The headline in the new review of Governor Jerry Brown's revised budget is certainly that the state's deficit woes may be closer to $17 billion.
But the report raises deeper questions about how the governor, who's ridiculed budget gimmicks of years past, is attempting to reshape the single largest budget law on the books: the K-14 school funding guarantee, Proposition 98.
The first look at Brown's revised budget by the independent Legislative Analyst's Office (PDF) seems to generally validate the administration's forecast of state revenues -- which, itself, could be news... given how much debate there's been in recent months about those forecasts.
But it's a different tax dollar estimate -- the governor's assumption of how much in property tax dollars will be left from the shutdown of local redevelopment agencies -- that leads LAO researchers to believe the deficit is closer to $16.6 billion. That's $900 million deeper than measured by Brown's team.

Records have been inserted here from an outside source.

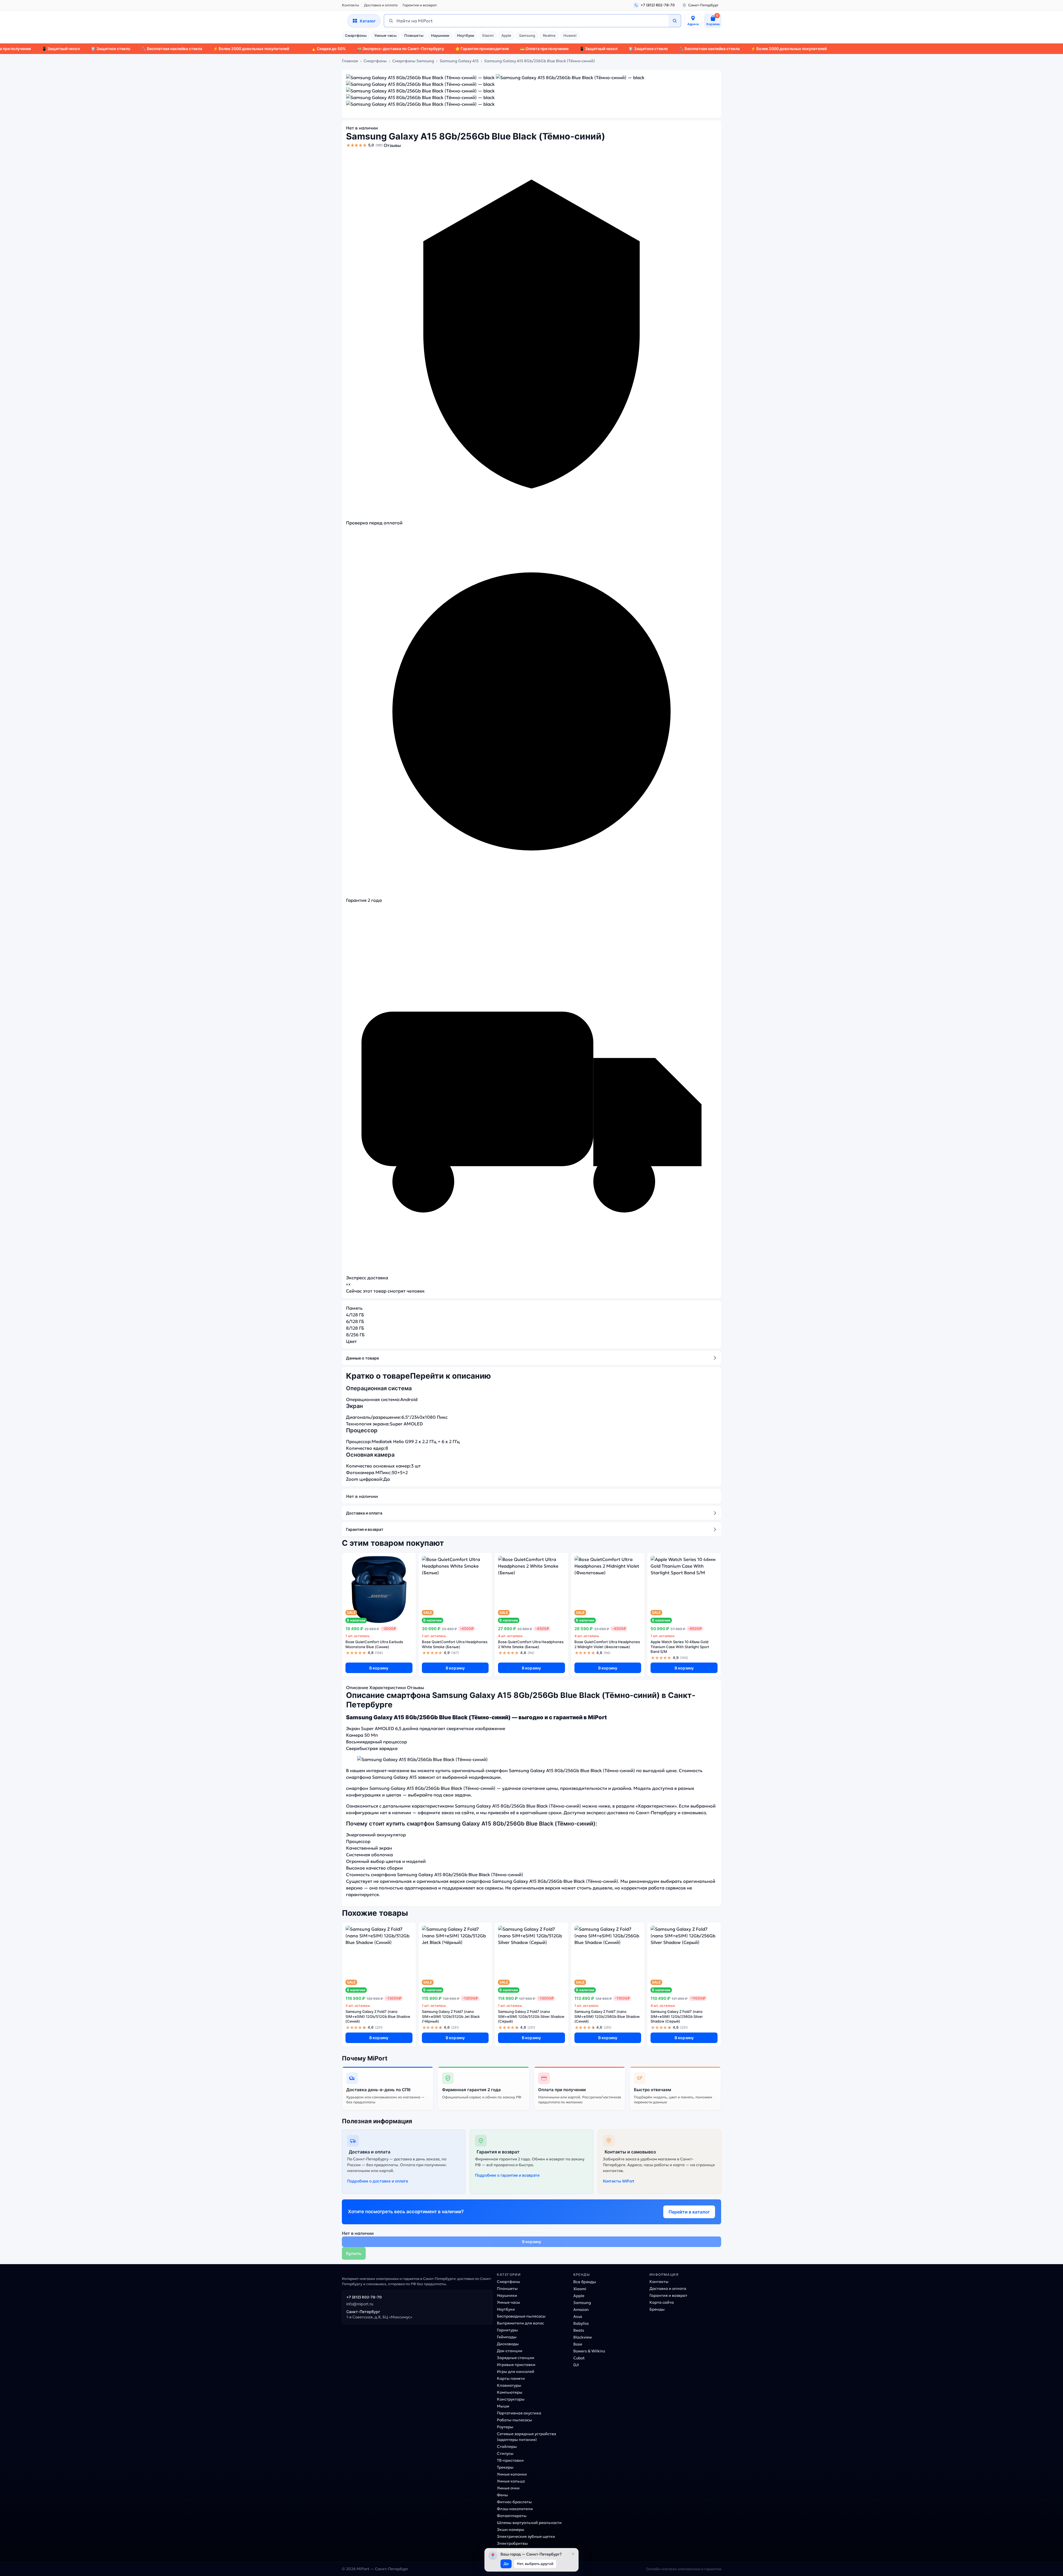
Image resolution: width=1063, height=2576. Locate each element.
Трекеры (505, 2467)
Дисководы (508, 2343)
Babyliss (581, 2323)
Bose (577, 2344)
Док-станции (509, 2350)
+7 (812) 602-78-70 (364, 2297)
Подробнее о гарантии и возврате (507, 2175)
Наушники (440, 35)
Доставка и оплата (381, 5)
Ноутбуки (465, 35)
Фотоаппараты (512, 2515)
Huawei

Even the short explanation is a bit mind-numbing. Brace yourself.
The complex formulas in Proposition 98, approved by voters in 1988, say that tax dollars not provided to K-14 schools on the local level must come from the state's general fund. And the LAO report thinks there are fewer of those local dollars than does the governor -- hence, the money has to come from the state... and thus deepens the projected shortfall.
But through the years, Prop 98 has become the quintessential magic box of California government -- that is to say, it's used to say whatever the political forces of the state want it to say about how much money must be spent on education. Many education advocates now believe Prop 98 is manipulated so often as to have actually become a hindrance rather than a help.
The LAO report suggests Governor Brown is adding his own mark on the legacy of questionable Prop 98 interpretations.
"The May Revision," says the report, "appears arbitrary in its decisions regarding what constitutes an 'education' program -- seemingly identifying a new education program when expedient for budget purposes."
At issue are the kinds of programs the governor wants to count towards the Prop 98 education guarantee in the event his November tax initiative fails -- programs like debt payments and student mental health services.
Reading the LAO's new criticism of counting those kinds of programs under the Prop 98 school revenue promise feels a little bit like... the fight over calling ketchup a vegetable.
Extending (or stretching) that metaphor, the LAO recommendation seems to be that legislators count some of this year's ketchup allotment as payback for some previously missed vegetables.
The report says by counting some current school spending as a settle-up of past obligations, the effect would be $1.9 billion of less mandatory school spending (but, bizarrely to the normal world, no less spent on day-to-day school needs) and thus... more money for other state government programs now on the chopping block.
And that could offer Democrats like Senate President pro Tem Darrell Steinberg the opening they've been looking for. Steinberg said this week that he's looking for ways to avoid some of the governor's deepest cuts, like those to the welfare-to-work program CalWorks. A redefinition of school funding formulas could do the trick, though the politics of education funding is very tricky... especially in an election year.